Pertama, Cegah kemunculan perilaku beresiko sejak dini. Langkah ini bisa ditempuh dengan menciptkan pendidikan dan pembinaan kepribadian Islam dengan menerapkan sistem pendidikan islam. Sehingga terwujud self control yang baik pada masing – masing individu. Bersamaan dengan itu harus digerakkan terus aktivitas amar ma’ruf nahi munkar di tengah – tengah masyarakat, sehingga terbangun kepekaan sosial. Selain itu perlu diciptakan lingkungan yang kondusif dengan penerapan sistem pergaulan oleh negara (misal : kewajiban menutup aurat, berjilbab di tempat umum, keharaman perzinahan dan mukaddimahnya, penerapan hukum-hukum seputar perkawinan sampai kemudahan proses pernikahan). Selain itu kekuatan negara juga akan mampu memberantas lingkungan yang tidak kondusif (misal : pornografi-pornoaksi ditindak tegas, tempat-tempat maksiat ditindak tegas, sanksi bagi pelaku maksiat dan lain sebagainya).

Kedua, Berantas Perilaku Beresiko Penyebab free sex. Langkahnya bisa berupa : menjatuhkan sanksi yang sesuai kepada para pelaku perilaku seksual menyimpang (termasuk menegakkan hukum tentang perzinahan dan liwath (homoseks), Alih profesi PSK dan penyediaan lapangan kerja HALAL yang memadai, menegakkan hukum tentang khamr dan benda-benda yang bersifat melemahkan (akal dan fisik), menjatuhkan sanksi kepada pihak-pihak terkait penyalahgunaan obat, serta menutup pintu-pintu terjadinya penyalahgunaan obat

Ketiga, Cegah Penularan Kepada Orang Sehat.
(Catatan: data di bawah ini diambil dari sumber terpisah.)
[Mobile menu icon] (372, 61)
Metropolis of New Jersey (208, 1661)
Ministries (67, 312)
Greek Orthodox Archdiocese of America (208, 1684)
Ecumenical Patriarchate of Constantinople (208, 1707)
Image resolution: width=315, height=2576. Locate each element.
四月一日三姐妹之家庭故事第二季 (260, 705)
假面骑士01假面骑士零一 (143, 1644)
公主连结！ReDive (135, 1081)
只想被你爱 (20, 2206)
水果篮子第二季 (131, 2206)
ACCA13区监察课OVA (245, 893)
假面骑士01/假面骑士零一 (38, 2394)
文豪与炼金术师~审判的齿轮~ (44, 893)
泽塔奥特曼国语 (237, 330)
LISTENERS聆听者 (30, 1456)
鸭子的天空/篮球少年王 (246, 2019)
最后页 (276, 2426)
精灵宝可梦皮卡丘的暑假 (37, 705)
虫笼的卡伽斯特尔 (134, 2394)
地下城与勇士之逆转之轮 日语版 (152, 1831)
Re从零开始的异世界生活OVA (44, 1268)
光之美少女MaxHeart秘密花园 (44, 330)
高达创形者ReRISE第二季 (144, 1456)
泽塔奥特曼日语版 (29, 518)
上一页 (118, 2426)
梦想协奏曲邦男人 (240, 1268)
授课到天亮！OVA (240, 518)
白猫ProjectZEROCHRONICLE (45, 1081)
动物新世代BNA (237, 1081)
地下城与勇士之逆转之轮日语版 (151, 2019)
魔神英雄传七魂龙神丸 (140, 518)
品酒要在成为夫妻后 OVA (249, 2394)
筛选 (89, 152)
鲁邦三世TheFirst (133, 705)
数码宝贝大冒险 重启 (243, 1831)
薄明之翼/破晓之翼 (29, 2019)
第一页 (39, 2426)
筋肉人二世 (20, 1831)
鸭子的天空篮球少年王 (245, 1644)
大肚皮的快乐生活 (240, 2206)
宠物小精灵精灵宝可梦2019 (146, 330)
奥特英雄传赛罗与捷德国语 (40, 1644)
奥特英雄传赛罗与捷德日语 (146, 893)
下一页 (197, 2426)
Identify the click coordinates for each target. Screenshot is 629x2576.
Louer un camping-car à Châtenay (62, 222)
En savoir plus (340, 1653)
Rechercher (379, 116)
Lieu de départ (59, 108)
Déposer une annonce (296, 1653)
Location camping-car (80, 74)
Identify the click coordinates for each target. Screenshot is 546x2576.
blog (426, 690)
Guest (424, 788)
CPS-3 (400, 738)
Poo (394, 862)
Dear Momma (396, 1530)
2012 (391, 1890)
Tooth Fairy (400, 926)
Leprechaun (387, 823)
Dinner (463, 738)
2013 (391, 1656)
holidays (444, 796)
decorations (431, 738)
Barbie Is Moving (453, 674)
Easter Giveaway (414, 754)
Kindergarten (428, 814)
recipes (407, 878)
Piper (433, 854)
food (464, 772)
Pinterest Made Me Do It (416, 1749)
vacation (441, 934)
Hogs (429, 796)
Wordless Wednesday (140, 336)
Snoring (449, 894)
Langkahnya bisa berupa : penanganan tepat terhadap pasien terinfeksi dengan melakukan karantina misal dengan mengadakan pusat layanan khusus untuk memastikan tidak terbuka peluang terjadinya penularan, upgrade kemampuan SDM yang melakukan layanan, protokol/SOP penanganan,  Kampanye/pendidikan yang benar tentang HIV-AIDS kepada semua kalangan disertai sosialisasi sikap yang diharapkan dari masing-masing pihak/kalangan (komunitas ODHA/OHIDA, komunitas resiko tinggi, komunitas rentan) tanpa upaya menyamarkan/mengaburkan resiko yg ada, memberi pendidikan disertai aktivitas penegakan hukum kepada ODHA yang melakukan tindakan ’membahayakan’ (beresiko menularkan pada) orang lain, Pembinaan rohani, pemberdayaan sesuai kapasitas, memastikan terpenuhinya semua hak dan kebutuhan manusiawi ODHA (memastikan kebijakan penanganan yang tepat tanpa melakukan kedzoliman/diskriminasi), Memfasilitasi upaya menemukan obat, cara/teknik, dan strategi mengurangi resiko penularan (pada kasus tanpa terjadinya penyimpangan perilaku).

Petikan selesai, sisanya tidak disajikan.